CBOT Closing Comments

Soybeans

July soybeans closed at $12.06 ¼, up 5 cents, November beans ended at $10.50, up 21 ½ cents. The old crop/new crop spread narrowed a bit today with 1 to 2 inches of rain in this week's forecast for Indiana and Illinois, further hampering planting progress there. Yield for soybeans planted after June 20th in Illinois will drop as much as 22%, and drop 30% after June 30th according to Purdue University. Talk continues to circulate of China cancelling or rolling old crop purchases into new crop. Thursday's export sales report from the USDA will be scrutinised for evidence of this.

Corn

July corn closed at $4.07 ¾, up 3 ¾ cents. After falling sharply the last three sessions, corn was overdue to take a breather today. Weather for corn growing should be ideal over the next week with warm temperatures and 1 to 2 inches of rain in the major corn growing areas.

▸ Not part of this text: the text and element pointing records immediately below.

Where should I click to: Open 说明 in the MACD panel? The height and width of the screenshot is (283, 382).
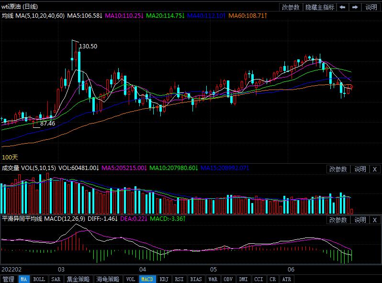click(360, 220)
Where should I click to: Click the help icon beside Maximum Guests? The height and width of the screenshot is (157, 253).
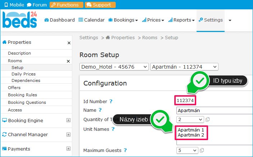125,151
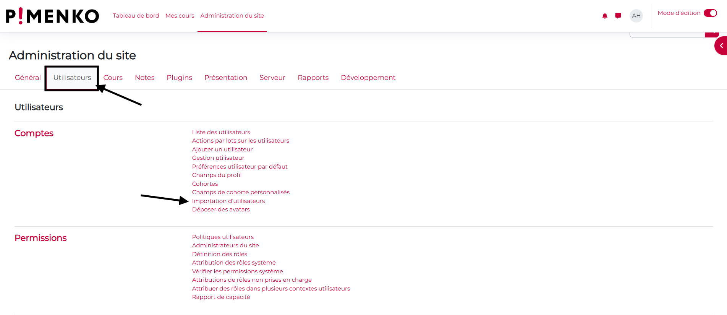The image size is (727, 315).
Task: Switch to the Général tab
Action: [x=28, y=78]
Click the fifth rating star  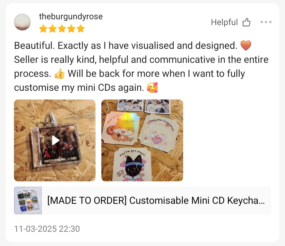click(81, 29)
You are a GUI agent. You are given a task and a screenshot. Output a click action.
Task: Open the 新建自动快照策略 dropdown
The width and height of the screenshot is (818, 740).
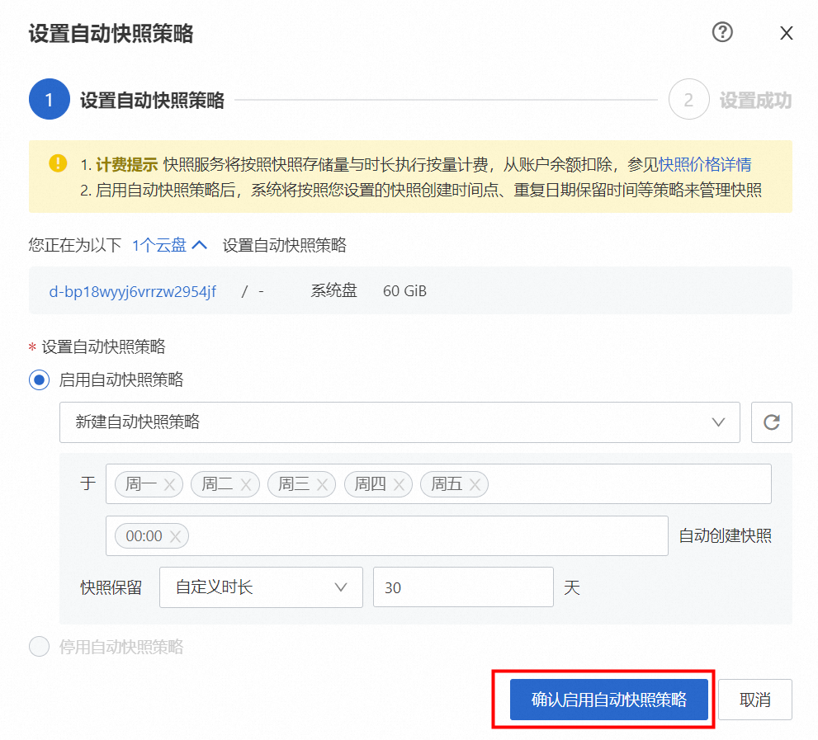(x=400, y=422)
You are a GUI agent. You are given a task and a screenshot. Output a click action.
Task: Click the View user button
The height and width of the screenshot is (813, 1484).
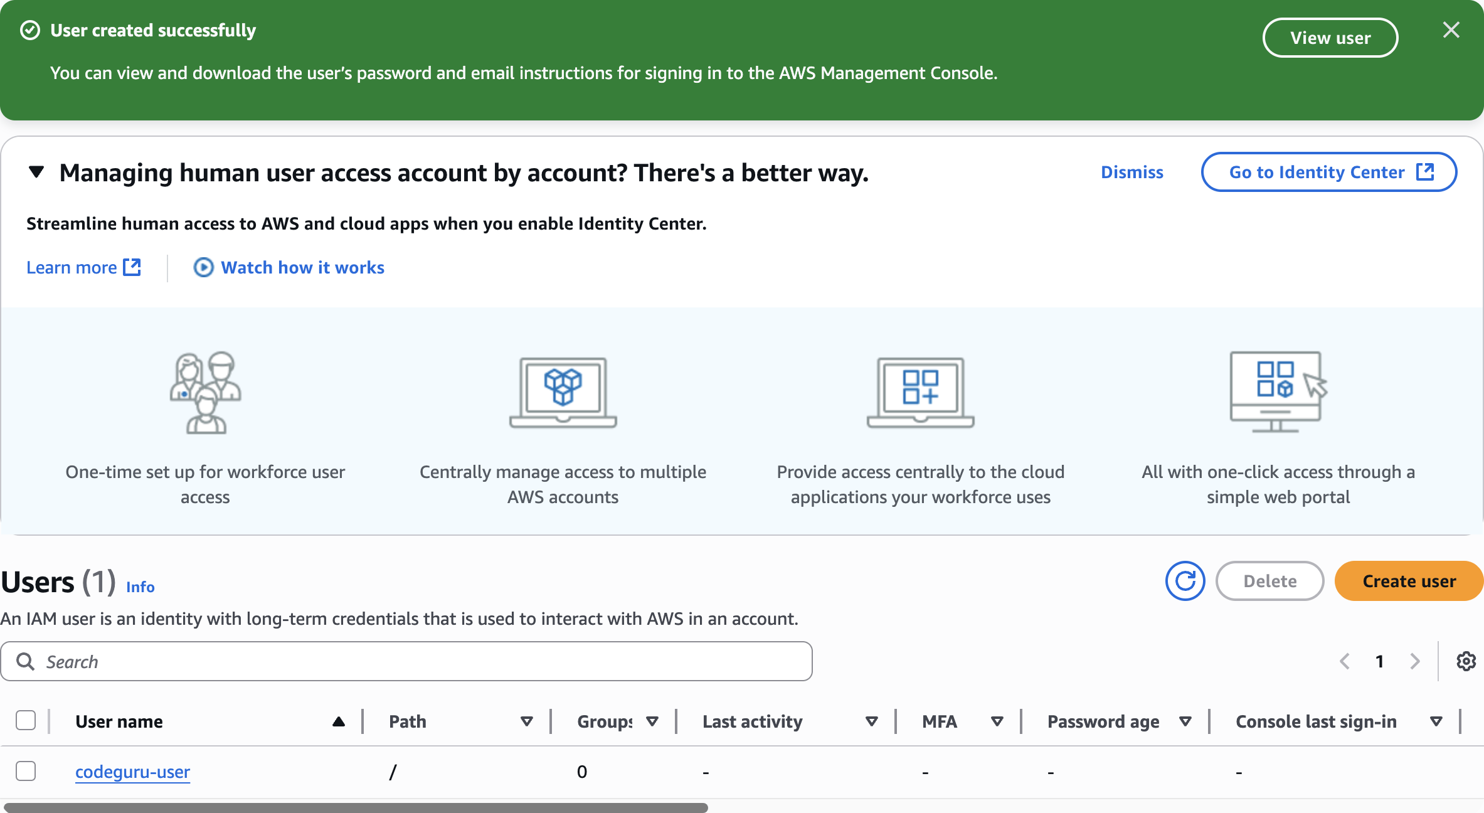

Trade talk is that anywhere up to 3 million acres of corn might end up getting switched into beans due to persistent rain throughout the last six weeks. That's probably a bit overdone, with most farmers seemingly finding a way to get their corn in one way or another.

Wheat

July CBOT wheat closed at $5.66, up ¼ cents. Wheat was once again the weakest leg of the "holy trinity" of corn, beans and wheat. Export demand remains slack, and tomorrow's USDA weekly export sales report looks unlikely to throw up any big surprises. The Australian Bureau of Meteorology says signs of an El Nino event have strengthened over the last two weeks to more than double the normal risks of the weather event. That is a potential threat to a wheat crop that is only just in the ground. In Argentina too, the 2009 crop is already shrinking. The Buenos Aires Cereals Exchange cut it's estimate on wheat plantings there to 2.96 million hectares, from 3.2 million a week ago. That's the lowest area on record.